(DATA EXCERPTS)

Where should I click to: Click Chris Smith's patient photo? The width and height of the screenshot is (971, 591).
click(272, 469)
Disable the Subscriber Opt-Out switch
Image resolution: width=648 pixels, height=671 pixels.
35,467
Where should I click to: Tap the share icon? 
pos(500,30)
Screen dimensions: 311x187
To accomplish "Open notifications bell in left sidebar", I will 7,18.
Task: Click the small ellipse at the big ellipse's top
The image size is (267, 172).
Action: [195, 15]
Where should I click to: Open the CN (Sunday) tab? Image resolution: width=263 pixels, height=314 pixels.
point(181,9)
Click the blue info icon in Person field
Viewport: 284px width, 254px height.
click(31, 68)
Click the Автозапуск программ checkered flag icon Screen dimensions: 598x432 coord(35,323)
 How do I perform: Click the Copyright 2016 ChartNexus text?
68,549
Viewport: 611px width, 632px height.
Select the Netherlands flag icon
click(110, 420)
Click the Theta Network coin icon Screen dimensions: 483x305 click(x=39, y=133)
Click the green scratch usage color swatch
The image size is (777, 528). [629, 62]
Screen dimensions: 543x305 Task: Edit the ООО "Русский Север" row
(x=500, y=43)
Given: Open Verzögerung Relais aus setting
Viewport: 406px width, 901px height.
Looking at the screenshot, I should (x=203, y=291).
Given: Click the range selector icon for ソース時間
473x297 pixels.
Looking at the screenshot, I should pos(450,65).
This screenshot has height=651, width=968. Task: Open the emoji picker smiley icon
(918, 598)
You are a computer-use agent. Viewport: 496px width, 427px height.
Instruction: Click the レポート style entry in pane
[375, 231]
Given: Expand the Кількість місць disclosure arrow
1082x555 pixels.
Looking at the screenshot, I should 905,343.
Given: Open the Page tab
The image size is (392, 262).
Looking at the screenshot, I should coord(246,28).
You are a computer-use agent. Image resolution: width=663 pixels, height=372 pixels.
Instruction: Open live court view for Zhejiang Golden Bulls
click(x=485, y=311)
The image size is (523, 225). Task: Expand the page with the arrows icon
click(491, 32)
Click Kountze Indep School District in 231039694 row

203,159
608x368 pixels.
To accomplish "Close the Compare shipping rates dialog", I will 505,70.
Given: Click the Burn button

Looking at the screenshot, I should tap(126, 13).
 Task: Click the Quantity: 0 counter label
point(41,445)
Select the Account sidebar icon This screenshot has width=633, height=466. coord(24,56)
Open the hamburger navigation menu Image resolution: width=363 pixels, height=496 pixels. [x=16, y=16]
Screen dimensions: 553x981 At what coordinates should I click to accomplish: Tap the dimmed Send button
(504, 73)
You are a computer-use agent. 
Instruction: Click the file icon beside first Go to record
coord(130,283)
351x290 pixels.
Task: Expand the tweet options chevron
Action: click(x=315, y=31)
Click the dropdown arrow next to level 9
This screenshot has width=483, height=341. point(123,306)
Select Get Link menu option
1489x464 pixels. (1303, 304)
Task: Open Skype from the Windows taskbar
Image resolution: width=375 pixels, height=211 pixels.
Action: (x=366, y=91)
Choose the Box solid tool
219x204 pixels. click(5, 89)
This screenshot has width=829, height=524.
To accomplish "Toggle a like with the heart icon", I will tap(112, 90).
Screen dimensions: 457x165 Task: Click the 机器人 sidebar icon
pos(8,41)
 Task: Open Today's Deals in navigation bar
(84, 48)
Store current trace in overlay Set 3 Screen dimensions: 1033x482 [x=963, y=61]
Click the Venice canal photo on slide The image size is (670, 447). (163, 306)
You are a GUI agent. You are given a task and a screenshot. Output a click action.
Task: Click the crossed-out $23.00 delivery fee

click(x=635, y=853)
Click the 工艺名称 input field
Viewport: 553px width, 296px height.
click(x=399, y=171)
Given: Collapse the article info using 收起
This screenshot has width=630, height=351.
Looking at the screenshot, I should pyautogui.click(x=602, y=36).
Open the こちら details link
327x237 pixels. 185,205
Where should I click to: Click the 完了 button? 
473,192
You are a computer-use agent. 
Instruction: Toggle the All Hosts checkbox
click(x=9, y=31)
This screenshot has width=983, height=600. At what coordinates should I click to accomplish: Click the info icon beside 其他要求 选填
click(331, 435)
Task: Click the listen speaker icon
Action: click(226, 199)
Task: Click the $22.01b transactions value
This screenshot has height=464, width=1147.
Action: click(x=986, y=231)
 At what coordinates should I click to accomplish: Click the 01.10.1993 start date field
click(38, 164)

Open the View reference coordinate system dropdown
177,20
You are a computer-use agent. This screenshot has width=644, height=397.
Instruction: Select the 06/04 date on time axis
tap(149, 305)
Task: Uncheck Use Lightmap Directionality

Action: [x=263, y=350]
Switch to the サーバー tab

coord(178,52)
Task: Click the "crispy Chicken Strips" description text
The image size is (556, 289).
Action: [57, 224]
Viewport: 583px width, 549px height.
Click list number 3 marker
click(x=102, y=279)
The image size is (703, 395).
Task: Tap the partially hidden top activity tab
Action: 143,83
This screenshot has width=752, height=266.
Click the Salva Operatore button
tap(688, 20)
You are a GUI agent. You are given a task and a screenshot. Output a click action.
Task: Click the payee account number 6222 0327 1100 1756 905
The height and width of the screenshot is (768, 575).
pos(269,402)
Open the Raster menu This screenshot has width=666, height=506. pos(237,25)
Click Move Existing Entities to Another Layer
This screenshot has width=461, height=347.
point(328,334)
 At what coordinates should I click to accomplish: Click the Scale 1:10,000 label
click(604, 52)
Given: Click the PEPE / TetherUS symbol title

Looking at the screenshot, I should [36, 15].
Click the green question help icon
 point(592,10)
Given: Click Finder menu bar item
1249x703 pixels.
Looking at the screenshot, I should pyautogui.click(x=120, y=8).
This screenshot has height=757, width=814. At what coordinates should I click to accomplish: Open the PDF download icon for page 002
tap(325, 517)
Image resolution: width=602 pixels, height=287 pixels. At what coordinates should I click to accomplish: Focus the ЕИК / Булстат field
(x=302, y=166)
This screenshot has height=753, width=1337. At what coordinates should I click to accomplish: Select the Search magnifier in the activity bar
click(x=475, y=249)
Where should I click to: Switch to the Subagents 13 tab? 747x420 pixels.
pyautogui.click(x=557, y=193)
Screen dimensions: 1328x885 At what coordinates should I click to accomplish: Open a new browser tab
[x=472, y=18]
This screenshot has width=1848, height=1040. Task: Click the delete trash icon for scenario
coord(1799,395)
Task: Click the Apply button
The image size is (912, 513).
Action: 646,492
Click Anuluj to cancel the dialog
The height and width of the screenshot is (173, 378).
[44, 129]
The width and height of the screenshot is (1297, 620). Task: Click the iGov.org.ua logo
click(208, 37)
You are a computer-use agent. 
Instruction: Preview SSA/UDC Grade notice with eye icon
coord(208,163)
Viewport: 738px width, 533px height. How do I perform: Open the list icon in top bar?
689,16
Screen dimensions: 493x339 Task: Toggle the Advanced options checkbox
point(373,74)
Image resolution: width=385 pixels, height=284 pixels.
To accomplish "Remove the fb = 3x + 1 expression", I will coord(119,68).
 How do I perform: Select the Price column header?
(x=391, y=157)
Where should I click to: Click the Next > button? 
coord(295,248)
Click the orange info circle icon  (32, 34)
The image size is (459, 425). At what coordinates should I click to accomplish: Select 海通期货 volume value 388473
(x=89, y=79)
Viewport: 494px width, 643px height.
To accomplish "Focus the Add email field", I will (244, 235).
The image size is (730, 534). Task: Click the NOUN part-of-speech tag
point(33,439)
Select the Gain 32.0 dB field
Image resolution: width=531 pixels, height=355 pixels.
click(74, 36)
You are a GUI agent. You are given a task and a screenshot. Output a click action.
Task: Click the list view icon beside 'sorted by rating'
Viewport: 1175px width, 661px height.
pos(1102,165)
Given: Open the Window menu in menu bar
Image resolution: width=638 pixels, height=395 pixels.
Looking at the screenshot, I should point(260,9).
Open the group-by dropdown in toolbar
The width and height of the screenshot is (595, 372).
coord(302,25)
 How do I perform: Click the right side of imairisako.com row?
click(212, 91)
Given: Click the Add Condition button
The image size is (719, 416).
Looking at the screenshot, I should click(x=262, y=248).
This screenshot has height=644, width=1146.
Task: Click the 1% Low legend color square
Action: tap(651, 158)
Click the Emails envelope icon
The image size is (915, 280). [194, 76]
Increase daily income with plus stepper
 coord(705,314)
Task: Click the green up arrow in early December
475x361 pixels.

(End DATA EXCERPTS)

**REQUIRED WORK:** Each line from the top of the material above through the line containing "Given: Expand the" must be output exactly, and no other line.

**TASK SOLUTION:**
Where should I click to: Click Chris Smith's patient photo? The width and height of the screenshot is (971, 591).
click(272, 469)
Disable the Subscriber Opt-Out switch
Image resolution: width=648 pixels, height=671 pixels.
35,467
Where should I click to: Tap the share icon? 
pos(500,30)
Screen dimensions: 311x187
To accomplish "Open notifications bell in left sidebar", I will 7,18.
Task: Click the small ellipse at the big ellipse's top
The image size is (267, 172).
Action: [195, 15]
Where should I click to: Open the CN (Sunday) tab? Image resolution: width=263 pixels, height=314 pixels.
point(181,9)
Click the blue info icon in Person field
Viewport: 284px width, 254px height.
click(31, 68)
Click the Автозапуск программ checkered flag icon Screen dimensions: 598x432 coord(35,323)
 How do I perform: Click the Copyright 2016 ChartNexus text?
68,549
Viewport: 611px width, 632px height.
Select the Netherlands flag icon
click(110, 420)
Click the Theta Network coin icon Screen dimensions: 483x305 click(x=39, y=133)
Click the green scratch usage color swatch
The image size is (777, 528). [629, 62]
Screen dimensions: 543x305 Task: Edit the ООО "Русский Север" row
(x=500, y=43)
Given: Open Verzögerung Relais aus setting
Viewport: 406px width, 901px height.
Looking at the screenshot, I should (x=203, y=291).
Given: Click the range selector icon for ソース時間
473x297 pixels.
Looking at the screenshot, I should pos(450,65).
This screenshot has height=651, width=968. Task: Open the emoji picker smiley icon
(918, 598)
You are a computer-use agent. Viewport: 496px width, 427px height.
Instruction: Click the レポート style entry in pane
[375, 231]
Given: Expand the Кількість місць disclosure arrow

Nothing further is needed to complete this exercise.